Provided material
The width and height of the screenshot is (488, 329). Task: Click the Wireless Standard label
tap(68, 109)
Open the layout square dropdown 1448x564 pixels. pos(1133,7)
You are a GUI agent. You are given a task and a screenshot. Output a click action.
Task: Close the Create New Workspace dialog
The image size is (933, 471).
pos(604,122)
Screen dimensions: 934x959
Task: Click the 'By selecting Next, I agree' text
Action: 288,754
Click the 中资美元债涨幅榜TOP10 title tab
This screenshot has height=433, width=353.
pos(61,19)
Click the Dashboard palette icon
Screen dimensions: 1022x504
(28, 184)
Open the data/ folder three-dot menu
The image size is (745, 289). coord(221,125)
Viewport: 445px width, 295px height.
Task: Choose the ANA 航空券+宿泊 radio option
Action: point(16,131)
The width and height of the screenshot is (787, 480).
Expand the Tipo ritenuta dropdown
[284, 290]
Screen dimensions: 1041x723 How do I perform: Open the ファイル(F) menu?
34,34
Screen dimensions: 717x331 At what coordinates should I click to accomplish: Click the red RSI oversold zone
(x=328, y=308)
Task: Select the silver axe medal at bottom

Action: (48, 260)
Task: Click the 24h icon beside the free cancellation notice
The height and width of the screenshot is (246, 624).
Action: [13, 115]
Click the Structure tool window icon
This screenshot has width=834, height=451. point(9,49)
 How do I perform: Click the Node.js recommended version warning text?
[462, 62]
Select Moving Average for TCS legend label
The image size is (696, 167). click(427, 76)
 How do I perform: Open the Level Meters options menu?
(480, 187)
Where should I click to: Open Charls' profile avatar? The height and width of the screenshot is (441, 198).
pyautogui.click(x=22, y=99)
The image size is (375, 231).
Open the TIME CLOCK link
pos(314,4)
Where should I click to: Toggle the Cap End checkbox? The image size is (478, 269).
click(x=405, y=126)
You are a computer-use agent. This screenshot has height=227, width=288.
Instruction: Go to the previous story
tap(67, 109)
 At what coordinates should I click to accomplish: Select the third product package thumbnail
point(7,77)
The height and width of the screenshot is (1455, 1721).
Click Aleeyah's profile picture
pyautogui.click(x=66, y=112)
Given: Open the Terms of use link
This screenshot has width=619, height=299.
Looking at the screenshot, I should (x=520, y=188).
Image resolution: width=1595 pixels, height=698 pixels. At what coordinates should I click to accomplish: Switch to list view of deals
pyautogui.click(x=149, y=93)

Task to complete
Repeat each entry exactly.

Written answer
The width and height of the screenshot is (488, 329). Task: Click the Wireless Standard label
tap(68, 109)
Open the layout square dropdown 1448x564 pixels. pos(1133,7)
You are a GUI agent. You are given a task and a screenshot. Output a click action.
Task: Close the Create New Workspace dialog
The image size is (933, 471).
pos(604,122)
Screen dimensions: 934x959
Task: Click the 'By selecting Next, I agree' text
Action: 288,754
Click the 中资美元债涨幅榜TOP10 title tab
This screenshot has height=433, width=353.
pos(61,19)
Click the Dashboard palette icon
Screen dimensions: 1022x504
(28, 184)
Open the data/ folder three-dot menu
The image size is (745, 289). coord(221,125)
Viewport: 445px width, 295px height.
Task: Choose the ANA 航空券+宿泊 radio option
Action: point(16,131)
The width and height of the screenshot is (787, 480).
Expand the Tipo ritenuta dropdown
[284, 290]
Screen dimensions: 1041x723 How do I perform: Open the ファイル(F) menu?
34,34
Screen dimensions: 717x331 At what coordinates should I click to accomplish: Click the red RSI oversold zone
(x=328, y=308)
Task: Select the silver axe medal at bottom

Action: (48, 260)
Task: Click the 24h icon beside the free cancellation notice
The height and width of the screenshot is (246, 624).
Action: [13, 115]
Click the Structure tool window icon
This screenshot has width=834, height=451. point(9,49)
 How do I perform: Click the Node.js recommended version warning text?
[462, 62]
Select Moving Average for TCS legend label
The image size is (696, 167). click(427, 76)
 How do I perform: Open the Level Meters options menu?
(480, 187)
Where should I click to: Open Charls' profile avatar? The height and width of the screenshot is (441, 198).
pyautogui.click(x=22, y=99)
The image size is (375, 231).
Open the TIME CLOCK link
pos(314,4)
Where should I click to: Toggle the Cap End checkbox? The image size is (478, 269).
click(x=405, y=126)
You are a computer-use agent. This screenshot has height=227, width=288.
Instruction: Go to the previous story
tap(67, 109)
 At what coordinates should I click to accomplish: Select the third product package thumbnail
point(7,77)
The height and width of the screenshot is (1455, 1721).
Click Aleeyah's profile picture
pyautogui.click(x=66, y=112)
Given: Open the Terms of use link
This screenshot has width=619, height=299.
Looking at the screenshot, I should (x=520, y=188).
Image resolution: width=1595 pixels, height=698 pixels. At what coordinates should I click to accomplish: Switch to list view of deals
pyautogui.click(x=149, y=93)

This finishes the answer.